On a day to day basis with staff and customers, you’re much more approachable when you are smiling and willing to engage. It’s no surprise to learn that people with smiles are more trusted than those with non-smiling facial expressions.
Smiling enhances your business
At the very least, your front of house should practise a ‘3-second smile’ policy. The moment anyone walks into your office, reception, shop or business space your frontline staff should give a warm and welcoming smile. There’s no doubt that a genuine smile of hospitality when a person first comes into contact with your business will leave them with a good impression about your business culture. A smile when someone first enters your business space lets them know they are being acknowledged and that you care.
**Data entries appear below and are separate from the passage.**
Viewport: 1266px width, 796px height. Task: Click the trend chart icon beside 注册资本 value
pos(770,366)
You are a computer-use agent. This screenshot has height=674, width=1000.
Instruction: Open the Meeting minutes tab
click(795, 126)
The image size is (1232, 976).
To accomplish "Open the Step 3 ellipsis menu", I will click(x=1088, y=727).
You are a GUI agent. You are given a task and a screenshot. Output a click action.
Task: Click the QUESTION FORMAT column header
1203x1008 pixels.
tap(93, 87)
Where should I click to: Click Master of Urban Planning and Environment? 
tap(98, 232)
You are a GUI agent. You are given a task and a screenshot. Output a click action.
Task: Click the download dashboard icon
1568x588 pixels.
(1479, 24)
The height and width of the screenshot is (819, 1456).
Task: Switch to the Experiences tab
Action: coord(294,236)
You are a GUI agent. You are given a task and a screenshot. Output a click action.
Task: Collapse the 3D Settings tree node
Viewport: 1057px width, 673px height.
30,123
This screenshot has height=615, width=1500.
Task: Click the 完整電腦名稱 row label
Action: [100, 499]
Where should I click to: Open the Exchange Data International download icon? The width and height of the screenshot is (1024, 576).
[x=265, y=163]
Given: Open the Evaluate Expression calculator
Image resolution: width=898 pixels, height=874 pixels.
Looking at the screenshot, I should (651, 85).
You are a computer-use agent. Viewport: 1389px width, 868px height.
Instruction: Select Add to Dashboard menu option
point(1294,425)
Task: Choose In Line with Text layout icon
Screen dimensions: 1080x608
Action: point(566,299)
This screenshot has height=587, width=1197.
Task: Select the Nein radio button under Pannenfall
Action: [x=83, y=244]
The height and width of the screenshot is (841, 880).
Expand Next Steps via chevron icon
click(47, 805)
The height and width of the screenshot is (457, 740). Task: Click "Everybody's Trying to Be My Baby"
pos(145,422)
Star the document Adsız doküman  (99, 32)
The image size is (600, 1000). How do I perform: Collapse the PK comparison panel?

And it’s not only front of house that should practise the art of smiling. It’s the first thing sales people learn. Business deals can be done through smiling. Even on the telephone, your smile can be heard. It changes the intonation of your voice.
Smiling gives you credibility and exudes confidence. A smile is also a great ice-breaker. Imagine meeting someone for the first time. If they are unfriendly and dour or scowling, they’re not likely to encourage you to do business with them. It’s definitely a turn off. A genuine smile on the other hand conveys positivity and warmth.
Approaching customers or other members of the business community, even your bank manager, with a smile is much more likely to set you up for a positive interaction. A smile can influence what the other person does or says next.
Make smiling part of your corporate culture
Smiling will have more of an impact on your business than you think. It costs nothing and the results could be dramatic. Not only will it help you to make a better impression, if you make it a company-wide culture you’ll be giving your staff the opportunity to develop themselves too.
Get your smile on. National Smile Month, promoted by the Oral Health Foundation, could be the time to promote regular smile training exercises in your corporate calendar. It runs from May 15 to June 15.